▸ PASSAGE GIVEN
* START *

3. Detect and handle if having invalid values.
    * `temperature_2m`, `apparent_temperature` at HCMC should be between 10°C and 50°C
    * `relative_humidity_2m` should be between 0% and 100%
    * `precipitation`, `cloud_cover`, `wind_speed_10m`, `pm10`, `pm2_5`, `carbon_monoxide`, `nitrogen_dioxide`, `sulphur_dioxide` and `ozone` should not be negative
4. Check the continuity of time.
5. Detect and handle outliers.
6. Check the validity of the relationship between the variables.

### Map `weather_code` to `weather_status`

In [8]:
def map_weather_code(code):
    '''
    Mapping weather code to weather status based on WMO Weather interpretation codes (WW)
    
    -------------
    Parameters:
        code (int): Weather code

    -------------
    Returns:
        str: Weather

    '''
    weather_codes = {
        0: 'Clear Sky',
        1: 'Mainly Clear',
        2: 'Partly Cloudy',
        3: 'Overcast',
        45: 'Foggy',
        48: 'Depositing Rime Fog',
        51: 'Light Drizzle',
        53: 'Moderate Drizzle',
        55: 'Dense Drizzle',
        56: 'Light Freezing Drizzle',
        57: 'Dense Freezing Drizzle',
        61: 'Light Rain',
        63: 'Moderate Rain',
        65: 'Heavy Rain',
        66: 'Light Freezing Rain',
        67: 'Heavy Freezing Rain',
        71: 'Light Snow',
        73: 'Moderate Snow',
        75: 'Heavy Snow',
        77: 'Snow Grains',
        80: 'Light Rain Showers',
        81: 'Moderate Rain Showers',
        82: 'Violent Rain Showers',
        85: 'Light Snow Showers',
        86: 'Heavy Snow Showers',
    }
    return weather_codes.get(code, 'Unknown')

# Map weather code to weather description
df['weather_status'] = df['weather_code'].apply(map_weather_code)
df.drop(columns=['weather_code'], inplace=True)

# Check result
print("Unique weather statuses: ", end='')
print(df['weather_status'].unique())

* END *

(Entries for locating text and elements)
* START *

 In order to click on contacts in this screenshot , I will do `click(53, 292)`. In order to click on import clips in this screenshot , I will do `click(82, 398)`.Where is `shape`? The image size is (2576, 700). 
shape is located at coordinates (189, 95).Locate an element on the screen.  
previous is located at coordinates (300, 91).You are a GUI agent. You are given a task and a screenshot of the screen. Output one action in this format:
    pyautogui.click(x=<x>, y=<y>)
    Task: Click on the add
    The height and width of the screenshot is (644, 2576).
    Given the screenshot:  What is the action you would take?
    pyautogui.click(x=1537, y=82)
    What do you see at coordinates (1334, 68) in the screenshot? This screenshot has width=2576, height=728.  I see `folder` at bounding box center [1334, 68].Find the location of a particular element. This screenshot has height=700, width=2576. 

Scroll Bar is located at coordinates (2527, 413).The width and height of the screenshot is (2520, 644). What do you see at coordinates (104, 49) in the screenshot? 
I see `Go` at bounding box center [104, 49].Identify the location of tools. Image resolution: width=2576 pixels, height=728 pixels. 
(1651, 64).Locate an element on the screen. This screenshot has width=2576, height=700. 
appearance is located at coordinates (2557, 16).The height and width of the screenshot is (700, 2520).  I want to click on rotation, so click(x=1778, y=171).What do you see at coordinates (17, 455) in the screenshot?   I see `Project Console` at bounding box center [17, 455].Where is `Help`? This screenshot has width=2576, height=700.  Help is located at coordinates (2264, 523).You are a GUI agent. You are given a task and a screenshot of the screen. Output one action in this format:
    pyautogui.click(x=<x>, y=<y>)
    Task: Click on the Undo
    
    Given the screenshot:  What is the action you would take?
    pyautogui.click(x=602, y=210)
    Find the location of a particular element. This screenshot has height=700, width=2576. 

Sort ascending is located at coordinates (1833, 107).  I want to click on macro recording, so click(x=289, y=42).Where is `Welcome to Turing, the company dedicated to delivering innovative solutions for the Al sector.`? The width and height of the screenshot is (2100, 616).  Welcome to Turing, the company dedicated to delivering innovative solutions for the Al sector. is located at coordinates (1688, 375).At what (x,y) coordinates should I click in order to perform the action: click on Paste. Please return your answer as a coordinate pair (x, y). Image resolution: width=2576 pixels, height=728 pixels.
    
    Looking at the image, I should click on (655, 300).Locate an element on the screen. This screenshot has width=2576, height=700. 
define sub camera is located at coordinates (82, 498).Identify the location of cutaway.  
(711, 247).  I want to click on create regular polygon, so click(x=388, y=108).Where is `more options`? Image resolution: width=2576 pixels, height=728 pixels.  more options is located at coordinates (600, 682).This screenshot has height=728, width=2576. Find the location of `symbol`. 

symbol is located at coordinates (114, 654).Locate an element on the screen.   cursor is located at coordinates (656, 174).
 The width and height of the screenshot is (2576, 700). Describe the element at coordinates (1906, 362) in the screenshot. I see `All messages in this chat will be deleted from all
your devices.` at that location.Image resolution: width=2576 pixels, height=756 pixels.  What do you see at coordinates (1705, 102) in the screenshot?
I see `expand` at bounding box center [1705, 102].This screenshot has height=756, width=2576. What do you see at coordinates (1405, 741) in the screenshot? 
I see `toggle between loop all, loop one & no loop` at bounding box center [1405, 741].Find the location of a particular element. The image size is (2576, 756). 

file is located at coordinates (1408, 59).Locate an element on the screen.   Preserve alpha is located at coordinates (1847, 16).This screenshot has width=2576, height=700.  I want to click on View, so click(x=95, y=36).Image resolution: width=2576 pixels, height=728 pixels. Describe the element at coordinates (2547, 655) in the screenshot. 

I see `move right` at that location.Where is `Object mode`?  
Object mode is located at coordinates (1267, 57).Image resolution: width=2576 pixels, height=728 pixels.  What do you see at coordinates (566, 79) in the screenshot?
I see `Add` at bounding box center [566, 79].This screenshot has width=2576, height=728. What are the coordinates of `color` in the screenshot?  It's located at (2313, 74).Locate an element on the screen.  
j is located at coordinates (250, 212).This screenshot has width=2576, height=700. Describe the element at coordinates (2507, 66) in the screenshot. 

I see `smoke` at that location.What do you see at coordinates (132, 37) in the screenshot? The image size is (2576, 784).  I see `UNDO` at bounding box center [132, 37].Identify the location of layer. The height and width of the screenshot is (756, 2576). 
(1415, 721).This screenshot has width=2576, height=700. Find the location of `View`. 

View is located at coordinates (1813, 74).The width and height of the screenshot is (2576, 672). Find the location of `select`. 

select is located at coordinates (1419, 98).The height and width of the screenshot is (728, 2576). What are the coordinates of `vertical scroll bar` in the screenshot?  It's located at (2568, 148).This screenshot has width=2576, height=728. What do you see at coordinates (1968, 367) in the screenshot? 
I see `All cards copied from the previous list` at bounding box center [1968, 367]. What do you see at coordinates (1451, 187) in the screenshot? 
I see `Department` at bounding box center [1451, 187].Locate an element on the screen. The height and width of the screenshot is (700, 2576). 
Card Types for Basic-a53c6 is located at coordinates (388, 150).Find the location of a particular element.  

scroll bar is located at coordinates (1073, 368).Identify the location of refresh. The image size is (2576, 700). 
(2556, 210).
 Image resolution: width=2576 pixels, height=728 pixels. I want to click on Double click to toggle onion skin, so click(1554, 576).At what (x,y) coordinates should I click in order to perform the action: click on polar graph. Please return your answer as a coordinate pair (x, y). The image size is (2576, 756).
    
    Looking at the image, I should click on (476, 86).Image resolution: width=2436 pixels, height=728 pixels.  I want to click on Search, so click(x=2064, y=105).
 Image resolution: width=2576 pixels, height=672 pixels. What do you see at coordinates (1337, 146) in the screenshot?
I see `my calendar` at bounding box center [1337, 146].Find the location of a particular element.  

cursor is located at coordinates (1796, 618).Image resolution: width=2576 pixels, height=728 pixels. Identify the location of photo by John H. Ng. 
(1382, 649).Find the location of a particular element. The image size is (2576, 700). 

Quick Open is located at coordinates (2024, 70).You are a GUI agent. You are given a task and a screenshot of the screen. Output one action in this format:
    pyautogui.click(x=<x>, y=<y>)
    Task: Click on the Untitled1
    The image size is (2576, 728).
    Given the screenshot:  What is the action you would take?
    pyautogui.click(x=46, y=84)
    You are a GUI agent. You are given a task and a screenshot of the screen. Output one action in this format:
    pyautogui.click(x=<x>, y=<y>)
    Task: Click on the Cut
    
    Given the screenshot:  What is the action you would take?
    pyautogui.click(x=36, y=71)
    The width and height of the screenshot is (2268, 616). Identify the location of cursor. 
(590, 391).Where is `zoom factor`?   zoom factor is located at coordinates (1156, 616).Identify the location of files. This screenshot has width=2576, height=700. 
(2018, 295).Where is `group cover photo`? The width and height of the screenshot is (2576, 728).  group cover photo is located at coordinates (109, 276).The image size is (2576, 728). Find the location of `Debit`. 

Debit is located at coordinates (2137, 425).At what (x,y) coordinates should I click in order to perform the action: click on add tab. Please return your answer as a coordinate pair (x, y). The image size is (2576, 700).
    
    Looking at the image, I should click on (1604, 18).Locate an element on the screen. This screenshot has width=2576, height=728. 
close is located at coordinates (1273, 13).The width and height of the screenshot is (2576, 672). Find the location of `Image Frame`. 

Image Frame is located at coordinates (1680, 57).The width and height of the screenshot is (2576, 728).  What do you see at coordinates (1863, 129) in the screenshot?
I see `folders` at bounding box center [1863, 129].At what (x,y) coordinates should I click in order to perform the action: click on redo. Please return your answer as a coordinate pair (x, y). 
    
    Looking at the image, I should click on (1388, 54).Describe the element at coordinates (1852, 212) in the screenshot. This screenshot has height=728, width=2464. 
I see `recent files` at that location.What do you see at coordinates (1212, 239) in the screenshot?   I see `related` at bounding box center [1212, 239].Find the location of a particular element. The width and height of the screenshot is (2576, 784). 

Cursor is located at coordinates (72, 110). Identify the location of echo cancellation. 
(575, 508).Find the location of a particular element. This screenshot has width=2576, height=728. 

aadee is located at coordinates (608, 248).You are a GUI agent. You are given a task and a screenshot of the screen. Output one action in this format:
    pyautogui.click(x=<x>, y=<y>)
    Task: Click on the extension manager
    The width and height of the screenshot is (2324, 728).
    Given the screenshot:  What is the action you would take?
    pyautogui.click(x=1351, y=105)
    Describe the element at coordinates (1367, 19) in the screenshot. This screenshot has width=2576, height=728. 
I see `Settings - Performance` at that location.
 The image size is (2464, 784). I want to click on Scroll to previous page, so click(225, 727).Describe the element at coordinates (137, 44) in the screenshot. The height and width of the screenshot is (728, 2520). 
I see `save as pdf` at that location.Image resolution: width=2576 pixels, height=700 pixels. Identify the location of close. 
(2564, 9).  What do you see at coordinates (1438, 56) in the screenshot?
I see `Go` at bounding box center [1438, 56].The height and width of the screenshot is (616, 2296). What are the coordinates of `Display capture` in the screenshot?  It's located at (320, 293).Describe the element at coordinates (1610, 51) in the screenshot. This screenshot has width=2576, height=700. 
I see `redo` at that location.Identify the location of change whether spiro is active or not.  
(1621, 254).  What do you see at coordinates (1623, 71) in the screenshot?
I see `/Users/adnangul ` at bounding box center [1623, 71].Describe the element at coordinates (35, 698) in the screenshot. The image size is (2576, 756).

* END *

▸ SET EXERCISE 1
From the weather data excerpt, output everything from "5. Detect and" down to "interpretation codes (WW)".
▸ SET EXERCISE 2
In the weather data excerpt, what does the function map_weather_code return when a code is not found in its dictionary?

▸ EXPECTED ANSWER 1
5. Detect and handle outliers.
6. Check the validity of the relationship between the variables.

### Map `weather_code` to `weather_status`

In [8]:
def map_weather_code(code):
    '''
    Mapping weather code to weather status based on WMO Weather interpretation codes (WW)

▸ EXPECTED ANSWER 2
It returns 'Unknown'.